Smartiepants79 · 15/02/2024 20:35

Which family? Your parents and siblings or random 2nd cousins once removed?
How Old? Days? Ok then fine, they can wait a bit. Weeks? Unless you’re really unwell I’d be pretty sad that I’d not been allowed to visit if I was close family.
Months? Then you’re being a bit unreasonable and I’d be worried about how you were coping with motherhood. You want your baby to be part of a wider family? Be loved and supported by them? It has to start some time.

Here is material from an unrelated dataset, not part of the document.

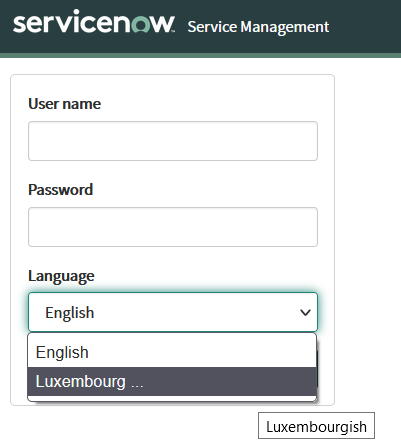The width and height of the screenshot is (401, 447).
Task: Click the Service Management header title
Action: pyautogui.click(x=258, y=27)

Duvetdweller · 15/02/2024 20:35

PFB?

Divebar2021 · 15/02/2024 20:36

Precious First Born - it means behaving in a way which is rather over protective and precious.

Donoteven · 15/02/2024 20:36

You'll be on in a couple of years complaining that your DC's grandparents and uncles and aunts aren't interested in the DC and barely bother visiting, a precedent that you are setting now.

mummylove24 · 15/02/2024 20:37

Congratulations 🥳 and sorry they’re not respecting your boundaries, can your partner take your phone calls/messages perhaps for some peace and quite baby time 💖

Sleepysleepasap · 15/02/2024 20:37

How old is your baby and what do you mean about flu/ high temperature etc? Have any of your family met your baby yet ?
I personally couldn’t wait to introduce my babies to friends and family 🤷‍♀️They all mucked in with food and general help.

NewName24 · 15/02/2024 20:38

Agree with most. Without more information, it is perfectly possible YABU.
It is also possible YANBU.

We just don't know, on the information you've put in the OP.

ZenNudist · 15/02/2024 20:39

Are you a single parent? I don't understand why husband / partner can't introduce baby to their family if you're ill.

Also how many family members are ill? Yes fine don't give new baby illness but how many people actually have an illness and how much is you just being difficult? Most people will be well enough I'd have thought.

Family usually want to see baby.

telestrations · 15/02/2024 20:39

shreknjumps · 15/02/2024 20:33

How newborn? My kids love the stories about how all of their relatives dropped everything to meet them. They know how loved they are by everyone. Personally, I think all this "enjoy my little family" is a bit precious and PFB

I agree depends how newborn they are but if there is one time in your life should be allowed to but a bit precious it's this

My doctor recommend giving yourselves 6-8 weeks to adjust before accepting visitors. Both as a doctor and a Mum of 3 herself

WandaWonder · 15/02/2024 20:40

Your partner can take the baby to his relatives or whoever it is not all about you

cryinglaughing · 15/02/2024 20:40

Have grandparents met baby yet?
I think it quite sad if they haven't 😞

1willgetthere · 15/02/2024 20:41

Donoteven · 15/02/2024 20:36

You'll be on in a couple of years complaining that your DC's grandparents and uncles and aunts aren't interested in the DC and barely bother visiting, a precedent that you are setting now.

This

sleepingbeau · 15/02/2024 20:42

This reply has been deleted

This has been deleted by MNHQ for breaking our Talk Guidelines. Previously banned poster.